0

I am (trying) to load about 40 large json files (150 - 200GB each on average) into Spark using sparklyr. Some of the files would fit entirely in the RAM of a cluster, some of them would be too big.

Unfortunately, the command :

spark_read_json(mypath/files_json*, memory = FALSE)
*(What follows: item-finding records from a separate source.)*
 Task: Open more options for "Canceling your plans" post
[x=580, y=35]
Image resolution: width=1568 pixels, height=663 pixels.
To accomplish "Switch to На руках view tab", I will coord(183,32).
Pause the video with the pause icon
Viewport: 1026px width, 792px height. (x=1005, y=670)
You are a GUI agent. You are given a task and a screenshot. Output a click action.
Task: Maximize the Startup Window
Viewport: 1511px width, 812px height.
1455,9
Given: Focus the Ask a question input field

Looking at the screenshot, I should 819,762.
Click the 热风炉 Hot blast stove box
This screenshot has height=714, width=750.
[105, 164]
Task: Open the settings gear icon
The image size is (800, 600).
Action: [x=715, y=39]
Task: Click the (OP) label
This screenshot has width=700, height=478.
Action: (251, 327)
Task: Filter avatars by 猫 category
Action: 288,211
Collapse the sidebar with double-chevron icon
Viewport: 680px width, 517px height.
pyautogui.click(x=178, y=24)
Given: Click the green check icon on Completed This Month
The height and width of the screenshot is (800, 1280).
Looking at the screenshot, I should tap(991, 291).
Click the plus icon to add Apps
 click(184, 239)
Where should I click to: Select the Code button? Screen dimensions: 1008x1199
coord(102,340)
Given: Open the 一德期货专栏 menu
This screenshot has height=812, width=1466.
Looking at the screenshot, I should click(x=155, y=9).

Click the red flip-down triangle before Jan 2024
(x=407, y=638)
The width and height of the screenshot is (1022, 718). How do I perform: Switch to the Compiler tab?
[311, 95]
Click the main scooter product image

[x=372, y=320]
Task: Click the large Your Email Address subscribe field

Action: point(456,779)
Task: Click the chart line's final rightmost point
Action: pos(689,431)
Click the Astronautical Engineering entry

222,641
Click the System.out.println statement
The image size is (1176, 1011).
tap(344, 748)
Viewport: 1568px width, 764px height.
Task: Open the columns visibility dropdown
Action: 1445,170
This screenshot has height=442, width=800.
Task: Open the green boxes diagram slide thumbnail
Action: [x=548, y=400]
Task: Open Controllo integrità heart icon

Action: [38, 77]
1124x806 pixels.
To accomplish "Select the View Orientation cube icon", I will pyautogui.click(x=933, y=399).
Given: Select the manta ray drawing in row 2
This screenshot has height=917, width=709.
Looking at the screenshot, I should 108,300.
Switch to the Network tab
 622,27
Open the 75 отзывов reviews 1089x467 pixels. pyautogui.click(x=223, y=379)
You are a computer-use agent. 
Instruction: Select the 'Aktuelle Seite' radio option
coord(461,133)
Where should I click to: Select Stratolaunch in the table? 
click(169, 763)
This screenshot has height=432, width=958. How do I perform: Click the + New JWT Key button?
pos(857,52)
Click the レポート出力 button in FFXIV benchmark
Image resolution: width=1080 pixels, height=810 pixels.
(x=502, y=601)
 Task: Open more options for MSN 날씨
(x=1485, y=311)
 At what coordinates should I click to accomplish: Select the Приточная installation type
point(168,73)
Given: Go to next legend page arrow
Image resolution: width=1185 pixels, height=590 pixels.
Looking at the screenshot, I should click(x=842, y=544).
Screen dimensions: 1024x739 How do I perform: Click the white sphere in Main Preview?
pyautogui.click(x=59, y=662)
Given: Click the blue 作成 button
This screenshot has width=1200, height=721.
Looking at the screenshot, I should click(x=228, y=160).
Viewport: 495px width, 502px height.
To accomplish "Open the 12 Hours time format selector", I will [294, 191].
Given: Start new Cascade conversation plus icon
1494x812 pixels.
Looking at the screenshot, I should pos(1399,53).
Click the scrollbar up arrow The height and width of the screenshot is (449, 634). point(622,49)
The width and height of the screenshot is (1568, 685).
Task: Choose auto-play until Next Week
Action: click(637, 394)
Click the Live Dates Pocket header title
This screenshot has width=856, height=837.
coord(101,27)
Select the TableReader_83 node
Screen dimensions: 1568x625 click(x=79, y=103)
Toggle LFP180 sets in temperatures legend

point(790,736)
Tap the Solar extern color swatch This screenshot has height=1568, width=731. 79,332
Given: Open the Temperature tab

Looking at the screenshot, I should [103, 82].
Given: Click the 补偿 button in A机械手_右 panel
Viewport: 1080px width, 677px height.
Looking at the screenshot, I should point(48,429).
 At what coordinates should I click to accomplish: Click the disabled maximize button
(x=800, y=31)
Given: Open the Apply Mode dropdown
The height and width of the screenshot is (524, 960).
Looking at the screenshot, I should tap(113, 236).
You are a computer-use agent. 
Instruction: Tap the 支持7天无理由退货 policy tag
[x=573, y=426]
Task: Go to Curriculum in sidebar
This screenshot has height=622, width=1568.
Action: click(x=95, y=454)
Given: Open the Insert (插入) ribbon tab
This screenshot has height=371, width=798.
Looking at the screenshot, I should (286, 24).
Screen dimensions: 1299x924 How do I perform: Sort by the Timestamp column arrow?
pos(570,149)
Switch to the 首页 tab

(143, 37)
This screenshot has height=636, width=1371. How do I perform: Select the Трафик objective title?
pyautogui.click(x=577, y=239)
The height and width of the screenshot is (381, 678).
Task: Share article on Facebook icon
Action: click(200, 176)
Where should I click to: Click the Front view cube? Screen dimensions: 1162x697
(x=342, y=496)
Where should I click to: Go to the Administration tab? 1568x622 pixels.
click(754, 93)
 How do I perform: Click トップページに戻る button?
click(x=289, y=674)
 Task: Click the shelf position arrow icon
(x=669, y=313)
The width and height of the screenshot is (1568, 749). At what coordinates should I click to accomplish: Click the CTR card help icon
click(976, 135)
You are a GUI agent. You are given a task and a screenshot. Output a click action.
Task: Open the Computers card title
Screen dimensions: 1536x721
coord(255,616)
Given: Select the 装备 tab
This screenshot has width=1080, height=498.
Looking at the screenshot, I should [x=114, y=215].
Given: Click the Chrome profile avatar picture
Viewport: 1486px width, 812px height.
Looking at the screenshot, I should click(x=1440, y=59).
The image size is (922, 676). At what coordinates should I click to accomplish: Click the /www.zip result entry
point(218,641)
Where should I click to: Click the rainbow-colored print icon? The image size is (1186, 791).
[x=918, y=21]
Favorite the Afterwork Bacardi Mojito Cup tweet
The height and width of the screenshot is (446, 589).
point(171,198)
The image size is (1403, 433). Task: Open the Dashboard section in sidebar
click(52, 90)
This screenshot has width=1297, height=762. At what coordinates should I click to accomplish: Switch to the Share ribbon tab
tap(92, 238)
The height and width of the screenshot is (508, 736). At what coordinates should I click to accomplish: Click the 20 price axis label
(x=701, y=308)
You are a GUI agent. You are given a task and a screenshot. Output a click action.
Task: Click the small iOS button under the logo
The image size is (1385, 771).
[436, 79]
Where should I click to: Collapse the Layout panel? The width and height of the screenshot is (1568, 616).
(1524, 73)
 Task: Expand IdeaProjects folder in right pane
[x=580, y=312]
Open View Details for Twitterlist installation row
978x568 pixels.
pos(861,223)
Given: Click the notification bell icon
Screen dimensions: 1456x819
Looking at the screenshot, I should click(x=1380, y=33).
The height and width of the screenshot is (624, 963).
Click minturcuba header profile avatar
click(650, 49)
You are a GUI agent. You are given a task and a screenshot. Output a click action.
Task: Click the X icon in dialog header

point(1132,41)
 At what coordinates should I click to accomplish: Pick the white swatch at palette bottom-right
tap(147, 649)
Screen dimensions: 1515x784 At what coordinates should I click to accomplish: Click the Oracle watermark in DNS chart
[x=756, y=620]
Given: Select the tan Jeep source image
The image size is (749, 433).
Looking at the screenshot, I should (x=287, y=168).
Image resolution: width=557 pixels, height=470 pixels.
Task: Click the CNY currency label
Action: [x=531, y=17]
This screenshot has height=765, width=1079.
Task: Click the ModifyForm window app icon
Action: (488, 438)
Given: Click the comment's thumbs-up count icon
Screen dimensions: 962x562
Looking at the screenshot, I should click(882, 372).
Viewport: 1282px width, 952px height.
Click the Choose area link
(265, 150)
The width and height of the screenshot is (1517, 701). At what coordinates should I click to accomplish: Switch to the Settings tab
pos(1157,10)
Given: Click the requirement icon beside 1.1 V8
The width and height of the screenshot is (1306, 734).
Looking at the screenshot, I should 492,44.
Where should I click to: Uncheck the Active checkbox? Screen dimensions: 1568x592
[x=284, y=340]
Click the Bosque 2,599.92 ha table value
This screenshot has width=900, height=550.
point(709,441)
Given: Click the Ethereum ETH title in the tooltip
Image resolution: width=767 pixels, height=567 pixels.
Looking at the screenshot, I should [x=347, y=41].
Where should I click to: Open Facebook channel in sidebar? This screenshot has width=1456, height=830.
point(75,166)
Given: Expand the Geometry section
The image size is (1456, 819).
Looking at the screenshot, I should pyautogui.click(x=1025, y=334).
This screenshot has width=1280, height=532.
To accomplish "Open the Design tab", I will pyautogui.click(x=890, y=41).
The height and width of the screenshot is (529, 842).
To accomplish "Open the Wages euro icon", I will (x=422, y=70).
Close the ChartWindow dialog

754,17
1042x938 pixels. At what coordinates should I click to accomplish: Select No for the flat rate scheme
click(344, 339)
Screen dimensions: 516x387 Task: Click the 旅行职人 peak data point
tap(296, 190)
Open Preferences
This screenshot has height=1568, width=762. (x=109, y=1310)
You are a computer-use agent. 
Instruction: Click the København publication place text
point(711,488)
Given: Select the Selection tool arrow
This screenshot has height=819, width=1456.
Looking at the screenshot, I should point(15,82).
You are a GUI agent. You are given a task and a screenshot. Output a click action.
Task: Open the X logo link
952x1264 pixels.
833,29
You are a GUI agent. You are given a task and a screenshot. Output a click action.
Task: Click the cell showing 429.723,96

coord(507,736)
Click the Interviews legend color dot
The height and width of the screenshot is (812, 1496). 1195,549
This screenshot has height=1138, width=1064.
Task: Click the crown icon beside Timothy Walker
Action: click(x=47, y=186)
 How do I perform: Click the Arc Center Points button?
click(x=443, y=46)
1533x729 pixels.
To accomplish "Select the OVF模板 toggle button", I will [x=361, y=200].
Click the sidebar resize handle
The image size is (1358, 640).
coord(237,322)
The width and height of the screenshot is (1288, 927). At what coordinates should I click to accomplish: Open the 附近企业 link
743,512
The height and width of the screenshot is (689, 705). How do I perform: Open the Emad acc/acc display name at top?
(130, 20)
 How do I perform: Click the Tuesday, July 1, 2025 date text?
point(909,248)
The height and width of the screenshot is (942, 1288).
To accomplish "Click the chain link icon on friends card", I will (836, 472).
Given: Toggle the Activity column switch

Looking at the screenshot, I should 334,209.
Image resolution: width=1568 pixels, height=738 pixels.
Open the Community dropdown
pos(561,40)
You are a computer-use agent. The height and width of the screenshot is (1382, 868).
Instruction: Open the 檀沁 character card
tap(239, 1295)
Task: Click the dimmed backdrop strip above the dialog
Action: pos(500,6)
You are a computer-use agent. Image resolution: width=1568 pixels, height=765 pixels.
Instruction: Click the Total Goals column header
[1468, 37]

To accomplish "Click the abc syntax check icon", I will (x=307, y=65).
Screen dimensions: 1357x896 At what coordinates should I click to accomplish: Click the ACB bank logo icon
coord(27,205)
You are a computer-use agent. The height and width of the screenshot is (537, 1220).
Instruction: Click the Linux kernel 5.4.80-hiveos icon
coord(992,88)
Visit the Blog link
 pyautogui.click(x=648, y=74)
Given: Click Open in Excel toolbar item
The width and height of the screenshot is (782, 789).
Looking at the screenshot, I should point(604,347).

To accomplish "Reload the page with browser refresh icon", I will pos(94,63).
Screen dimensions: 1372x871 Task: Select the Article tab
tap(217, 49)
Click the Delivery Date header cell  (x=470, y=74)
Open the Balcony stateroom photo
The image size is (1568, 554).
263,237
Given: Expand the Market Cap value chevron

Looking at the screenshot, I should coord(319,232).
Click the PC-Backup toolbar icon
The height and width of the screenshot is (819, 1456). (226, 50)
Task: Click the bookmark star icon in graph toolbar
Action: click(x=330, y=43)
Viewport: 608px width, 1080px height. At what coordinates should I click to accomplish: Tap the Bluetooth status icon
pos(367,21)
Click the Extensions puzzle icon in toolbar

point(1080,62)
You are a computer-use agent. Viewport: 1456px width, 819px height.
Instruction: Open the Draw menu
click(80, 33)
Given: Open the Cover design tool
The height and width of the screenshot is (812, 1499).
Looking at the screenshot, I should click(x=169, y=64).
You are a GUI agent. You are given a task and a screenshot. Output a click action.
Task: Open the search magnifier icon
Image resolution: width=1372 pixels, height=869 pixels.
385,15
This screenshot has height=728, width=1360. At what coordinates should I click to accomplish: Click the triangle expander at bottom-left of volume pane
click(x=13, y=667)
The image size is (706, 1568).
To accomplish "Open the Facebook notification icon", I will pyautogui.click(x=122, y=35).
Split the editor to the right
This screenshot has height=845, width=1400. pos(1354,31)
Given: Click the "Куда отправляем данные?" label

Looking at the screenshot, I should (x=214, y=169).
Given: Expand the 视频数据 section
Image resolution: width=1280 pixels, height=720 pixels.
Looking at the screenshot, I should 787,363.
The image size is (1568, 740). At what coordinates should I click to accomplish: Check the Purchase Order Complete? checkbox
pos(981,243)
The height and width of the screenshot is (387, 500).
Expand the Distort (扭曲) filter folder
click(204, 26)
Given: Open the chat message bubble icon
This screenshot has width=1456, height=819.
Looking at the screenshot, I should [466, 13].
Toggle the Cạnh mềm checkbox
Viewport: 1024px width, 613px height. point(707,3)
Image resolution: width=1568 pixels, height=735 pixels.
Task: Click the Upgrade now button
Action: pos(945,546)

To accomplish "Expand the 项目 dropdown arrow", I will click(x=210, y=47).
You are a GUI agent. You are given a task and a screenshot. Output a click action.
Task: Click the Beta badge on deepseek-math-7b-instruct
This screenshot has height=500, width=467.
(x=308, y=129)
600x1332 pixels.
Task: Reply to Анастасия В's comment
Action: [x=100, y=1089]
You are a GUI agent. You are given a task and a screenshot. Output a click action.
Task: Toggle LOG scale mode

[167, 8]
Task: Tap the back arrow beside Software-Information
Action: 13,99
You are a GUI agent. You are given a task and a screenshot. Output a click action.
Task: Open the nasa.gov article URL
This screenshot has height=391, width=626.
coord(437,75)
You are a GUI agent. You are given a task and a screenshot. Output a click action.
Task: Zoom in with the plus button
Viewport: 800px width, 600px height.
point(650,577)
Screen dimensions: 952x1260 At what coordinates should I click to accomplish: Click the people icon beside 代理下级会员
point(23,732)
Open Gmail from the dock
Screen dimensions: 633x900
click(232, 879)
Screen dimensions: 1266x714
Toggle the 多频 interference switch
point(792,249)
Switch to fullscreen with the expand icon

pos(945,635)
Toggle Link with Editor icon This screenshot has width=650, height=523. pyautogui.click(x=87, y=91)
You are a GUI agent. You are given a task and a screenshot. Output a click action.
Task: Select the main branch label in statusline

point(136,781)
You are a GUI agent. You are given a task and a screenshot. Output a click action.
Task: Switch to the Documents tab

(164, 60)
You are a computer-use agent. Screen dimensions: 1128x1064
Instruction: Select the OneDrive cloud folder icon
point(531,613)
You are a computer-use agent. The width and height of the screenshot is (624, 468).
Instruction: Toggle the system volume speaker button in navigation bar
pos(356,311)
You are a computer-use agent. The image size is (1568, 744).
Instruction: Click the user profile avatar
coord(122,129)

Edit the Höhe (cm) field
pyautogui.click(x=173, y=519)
creates about 500k jobs and takes forever, no matter what is my cluster allocation is (number of cores allocated, number of executors, RAM, etc).

I kept playing with config <- spark_config(), config$spark.executor.memory, config$spark.executor.core, config$spark.default.parallelism and others but the number of tasks does not change. I do have a large cluster available though.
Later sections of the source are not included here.